— start of Source excerpt —

Volcans de la Puebla, vus depuis la Ville de Mexico de l'Imprimerie de Langlois.
  1811 (dated 1807)     4.75 x 10.25 in (12.065 x 26.035 cm)

Description


This scarce 1811 aquatint presents an attractive and quite recognizable view of the mountains of Iztaccihuatl and Popocatepetl, the enormous Mexican volcanoes between Mexico City and Puebla, seen here from the north. The view would have been one the great scientist and explorer would have seen during his 1804 journey between Mexico and Veracruz. The aquatint was based on a drawing by Lud Martin in 1803; the engraving credits the artist as having drawn it from life, and it shows every sign of having been so executed: including the wisps of smoke rising from Popocatepetl's summit. Sadly, about the artist Martin - likely, Don Louis Martin, credited for work on several of Humboldt's maps - the historical record is silent.

— end of Source excerpt —
— start of Data extract —

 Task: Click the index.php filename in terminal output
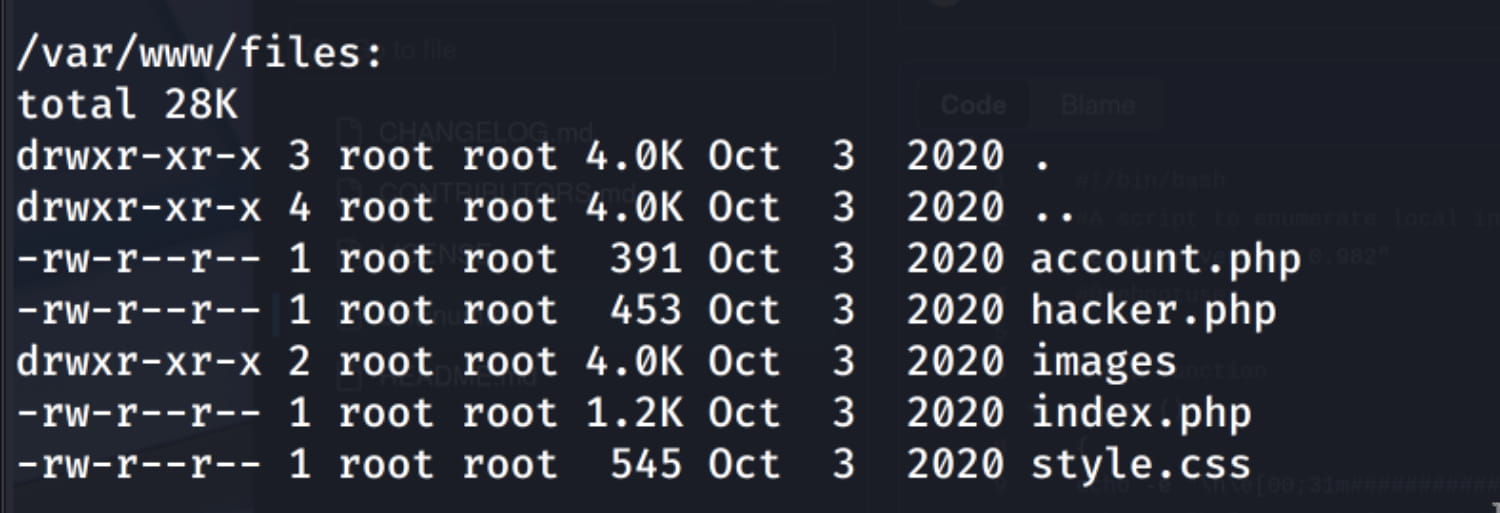click(x=1140, y=414)
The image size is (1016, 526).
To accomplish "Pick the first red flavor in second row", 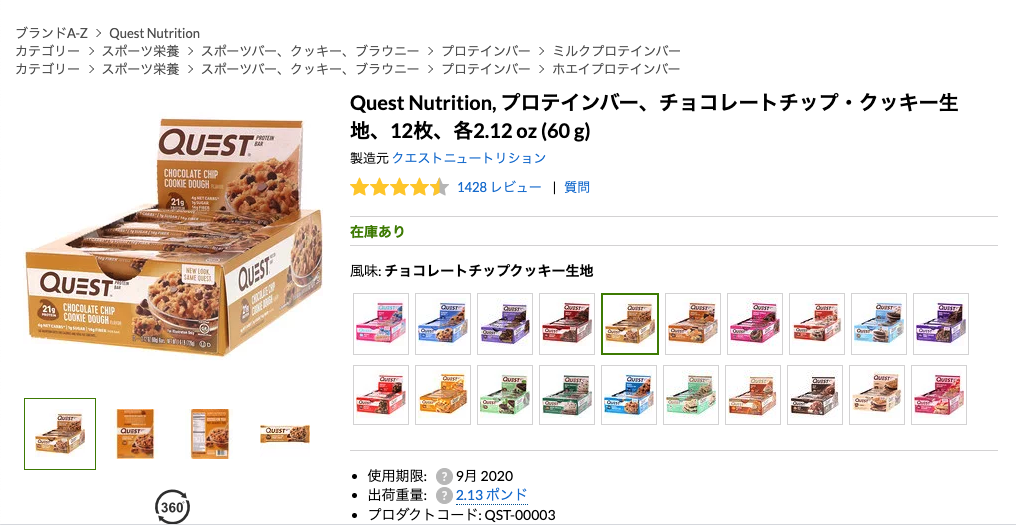I will coord(381,395).
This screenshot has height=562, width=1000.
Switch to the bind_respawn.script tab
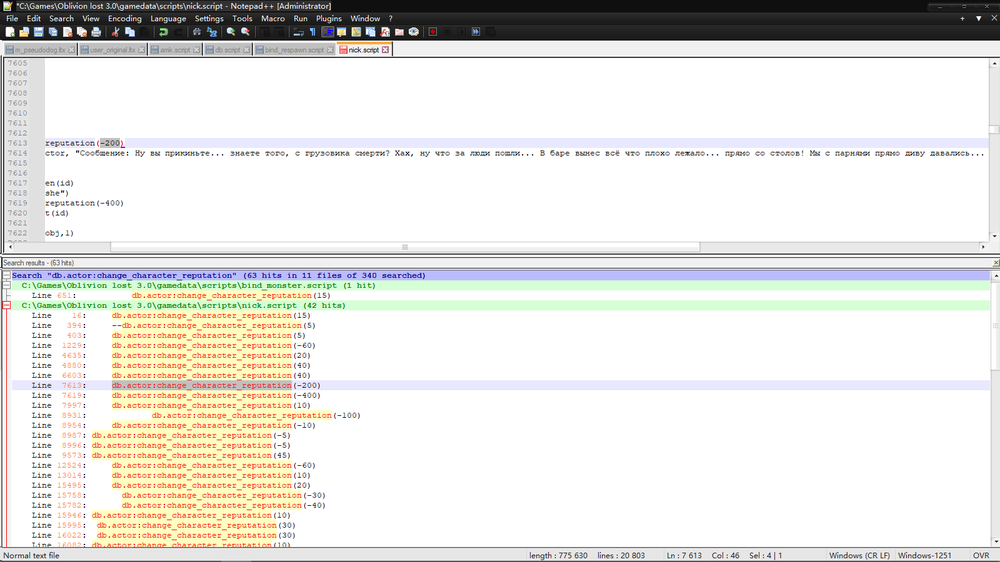(294, 49)
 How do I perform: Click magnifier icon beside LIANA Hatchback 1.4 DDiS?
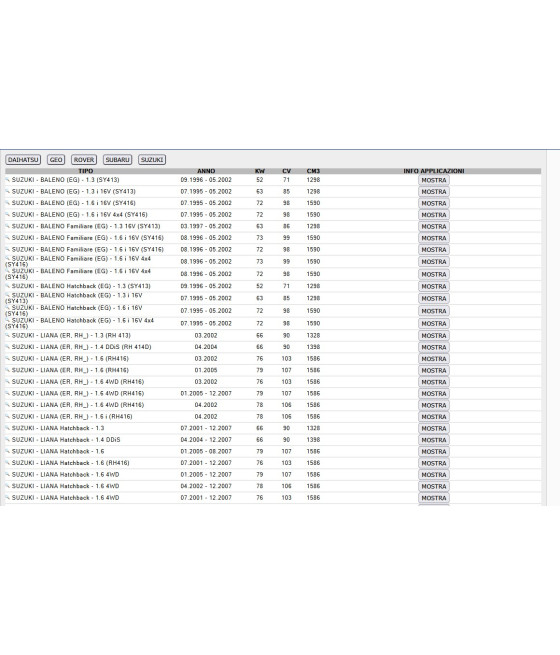(8, 439)
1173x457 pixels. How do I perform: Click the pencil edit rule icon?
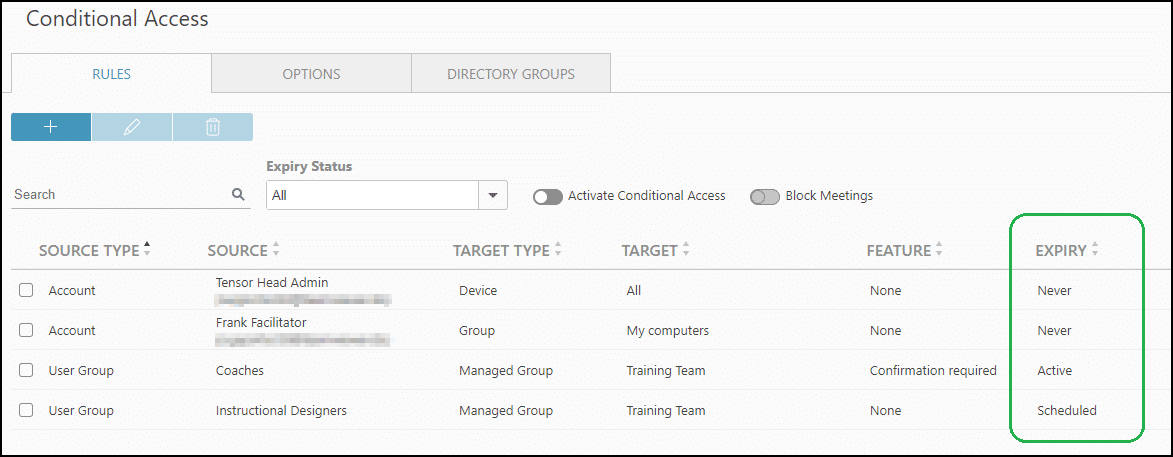click(132, 127)
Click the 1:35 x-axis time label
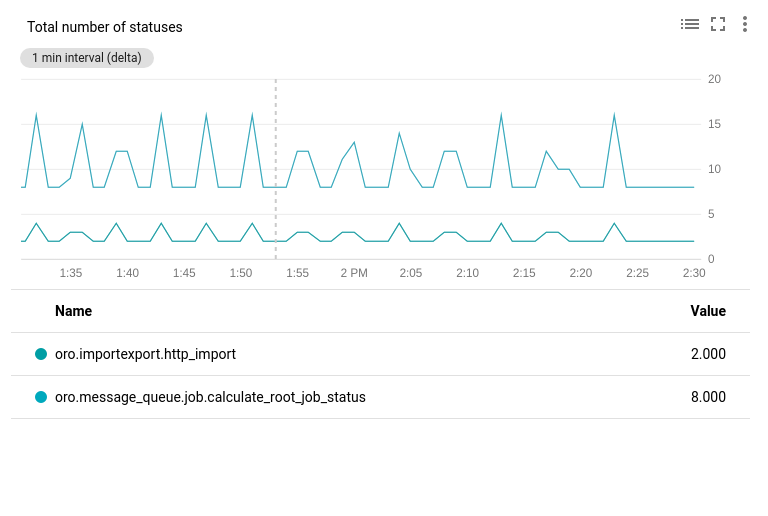This screenshot has width=768, height=516. [x=71, y=273]
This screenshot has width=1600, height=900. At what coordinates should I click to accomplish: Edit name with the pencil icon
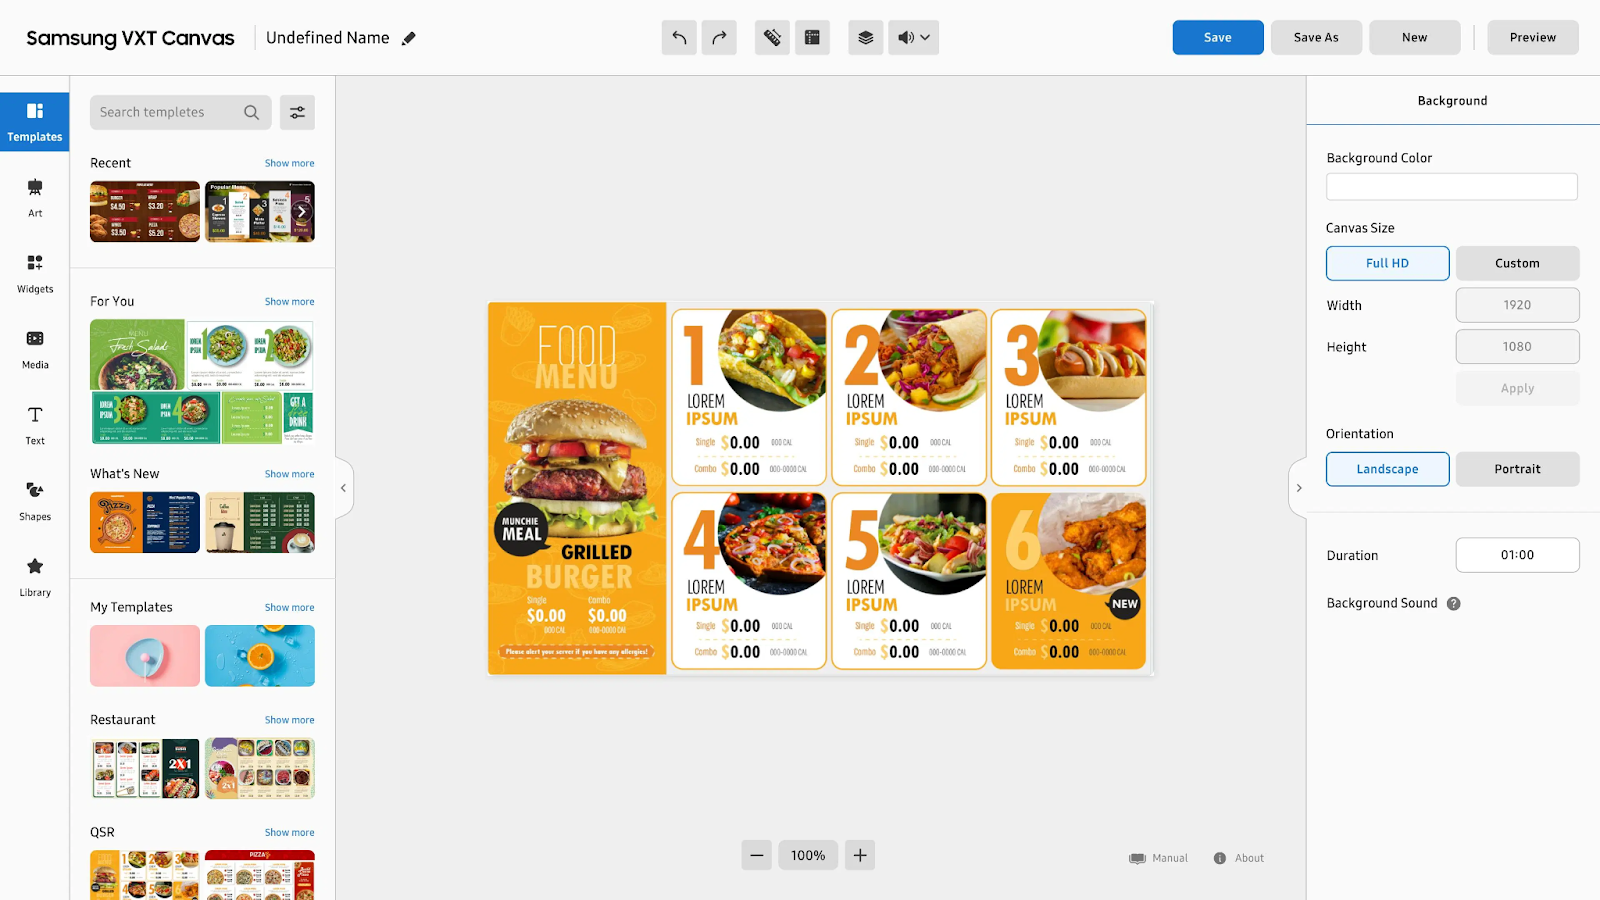point(408,39)
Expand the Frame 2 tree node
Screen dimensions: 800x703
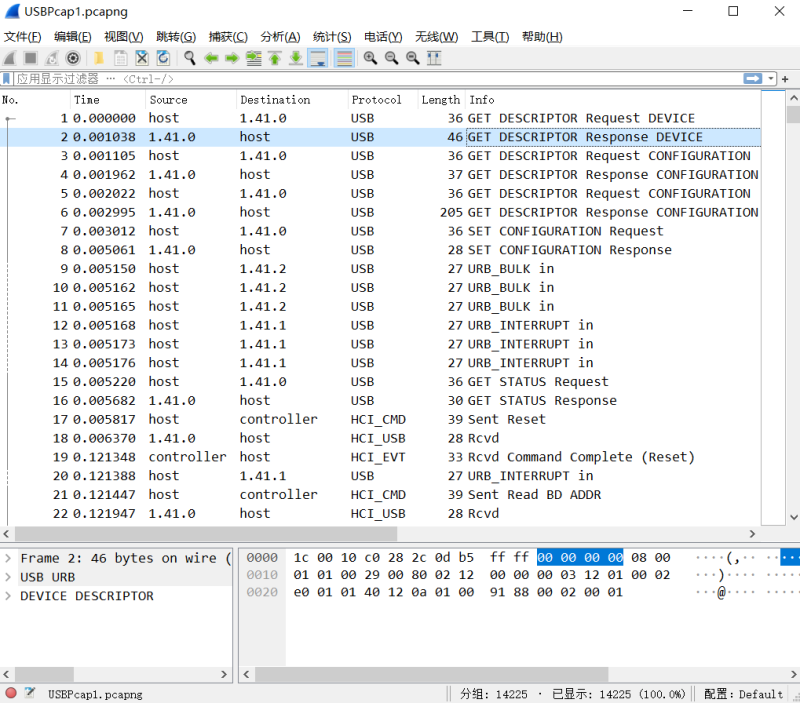[x=8, y=558]
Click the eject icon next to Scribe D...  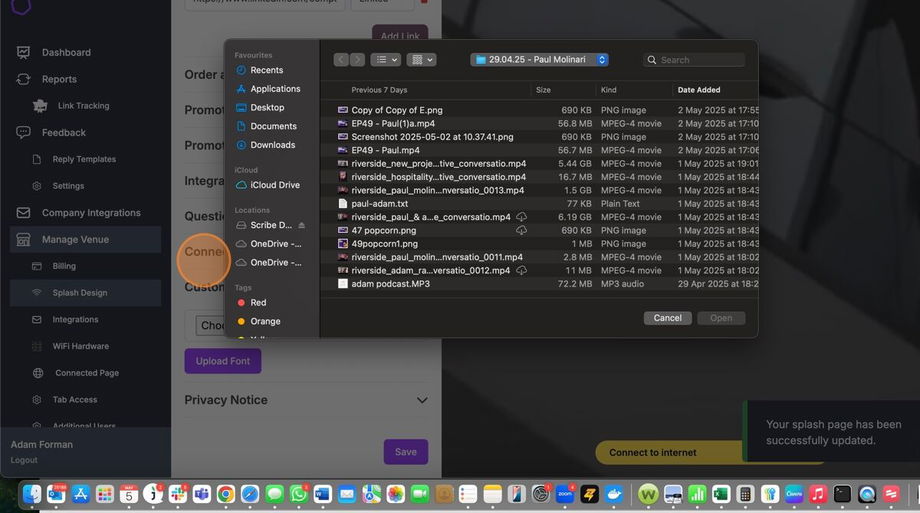(x=302, y=226)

— end of Data extract —

- **Task description**
According to the description of the aquatint above, which two volcanoes does the view depict?

- **Reply**
Iztaccihuatl and Popocatepetl.